Text section:
----

The 2013 criminal law amendments widened the definition of rape and amended procedural laws to make rape trials more victim-friendly. But laws do not justice make.

Written by Jhuma Sen |
Updated: June 6, 2021 8:39:15 am
Former Tehelka editor-in-chief Tarun Tejpal outside the district and sessions court in Mapusa, North Goa, on Saturday. (Express Photo)

The judgement delivered by a Goa Sessions Court in State versus Tarun Tejpal has put the spotlight back on women and courtrooms, particularly in cases of sexual violence, where stereotypes about the ‘ideal rape victim’ continue to dominate. So, what is the nature of our criminal justice system in rape trials that allows for perpetuation of this status quo decade after decade?

To begin with, the State’s attitude towards rape law reform has been historically reactionary, responding sporadically to public scrutiny or an examination by the feminist counterpublic of reported incidents of sexual violence or scandalous judicial opinions. Feminists too have periodically engaged with the State and law reform, though not unproblematically. Though the 1970s and ’80s saw greater reliance on criminal law by feminists, where they pushed the State to enact laws, leading to unintended consequences, the rape law reform project through criminal law was not completely abandoned by them.

In 1979, the Supreme Court passed a judgment on the infamous Tukaram v State case agreeing with the Sessions Court that a 16-year-old Adivasi girl was habituated to sex and speculating that since she had no marks of injury, that would imply ‘no resistance’, and since she ‘raised no alarm’, it would demonstrate that she consented to intercourse. Relentless protests by feminists, even outside the Supreme Court, and an open letter by four law professors to the CJI, made the State take notice, resulting in the legislature stepping in and inserting provisions relating to aggravated rape in 1983. For the next 30 years, the definition of rape was sought to be expanded.

----

Dataset content:
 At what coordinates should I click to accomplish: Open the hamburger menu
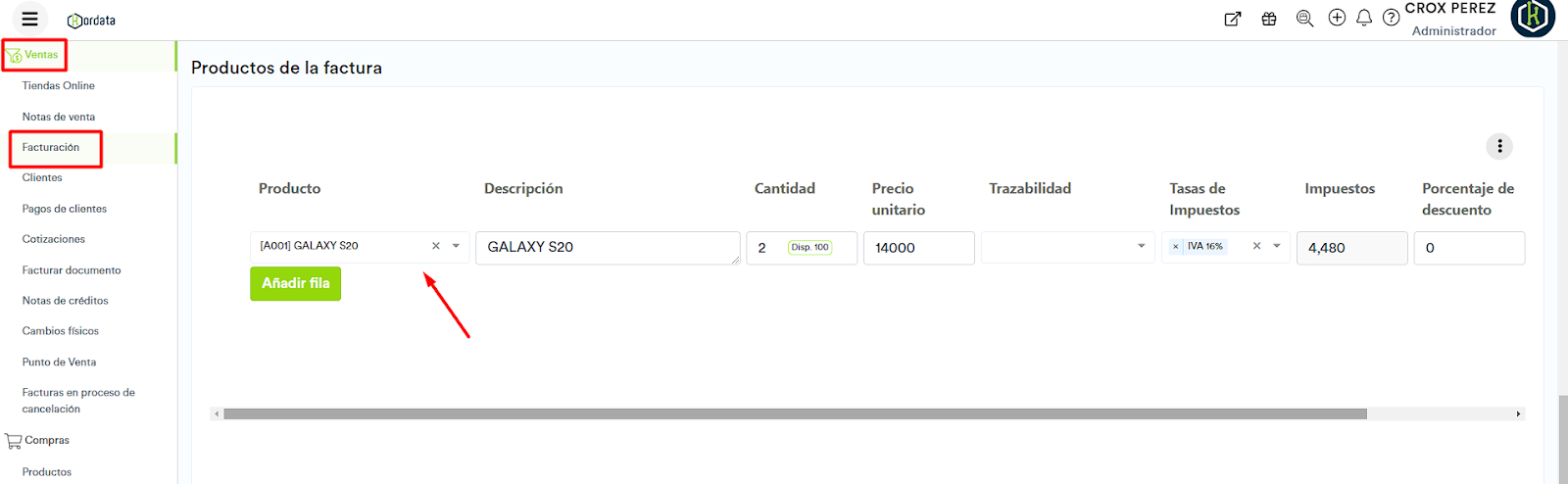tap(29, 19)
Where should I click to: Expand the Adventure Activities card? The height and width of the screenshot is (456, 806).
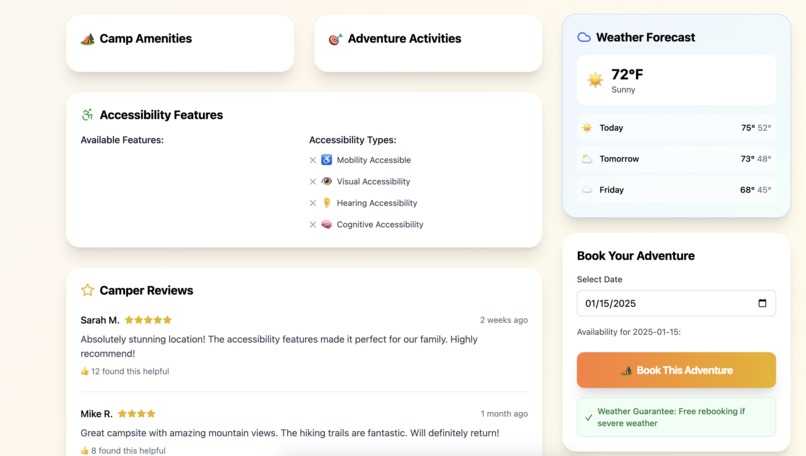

----

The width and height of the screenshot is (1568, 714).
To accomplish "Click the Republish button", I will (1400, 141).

----

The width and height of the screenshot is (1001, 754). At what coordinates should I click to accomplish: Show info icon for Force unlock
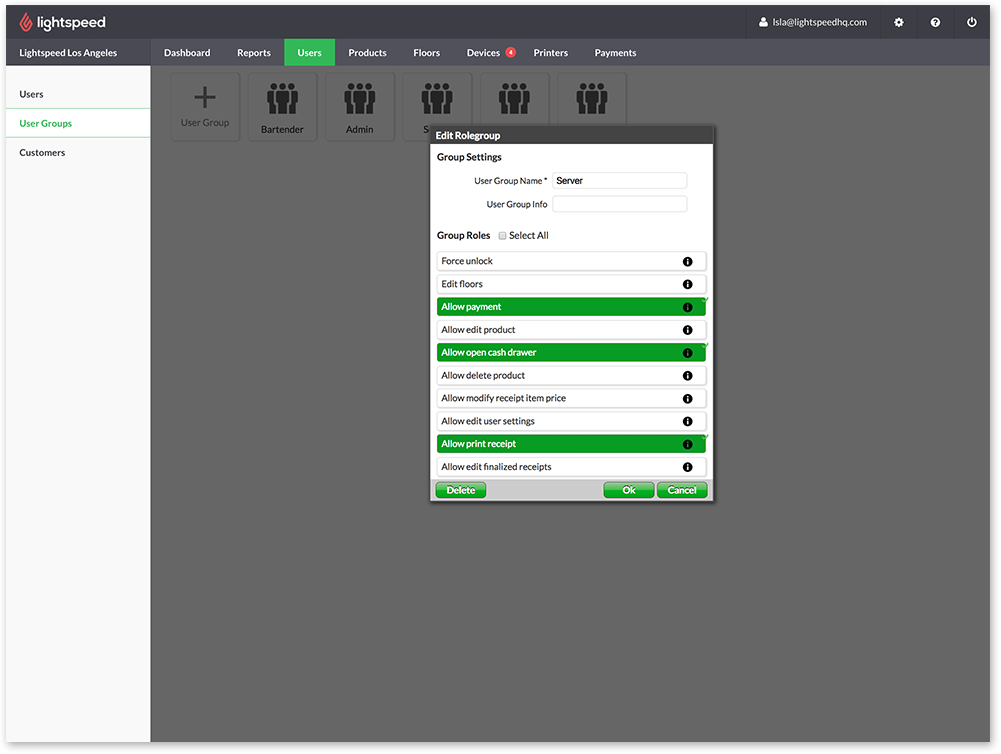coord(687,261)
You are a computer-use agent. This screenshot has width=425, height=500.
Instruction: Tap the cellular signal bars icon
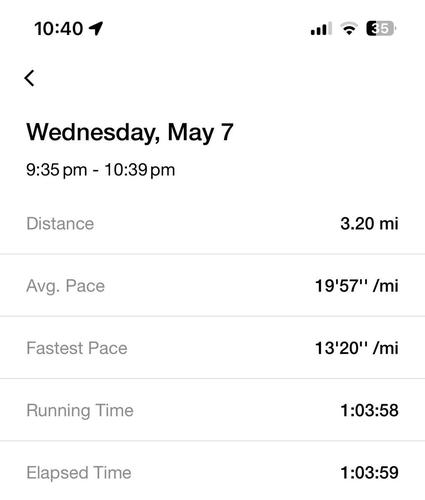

----

Description of the task: Retype the stretch of the rape trials article from "Written by Jhuma" through "decade after decade?".

Problem solution:
Written by Jhuma Sen |
Updated: June 6, 2021 8:39:15 am
Former Tehelka editor-in-chief Tarun Tejpal outside the district and sessions court in Mapusa, North Goa, on Saturday. (Express Photo)

The judgement delivered by a Goa Sessions Court in State versus Tarun Tejpal has put the spotlight back on women and courtrooms, particularly in cases of sexual violence, where stereotypes about the ‘ideal rape victim’ continue to dominate. So, what is the nature of our criminal justice system in rape trials that allows for perpetuation of this status quo decade after decade?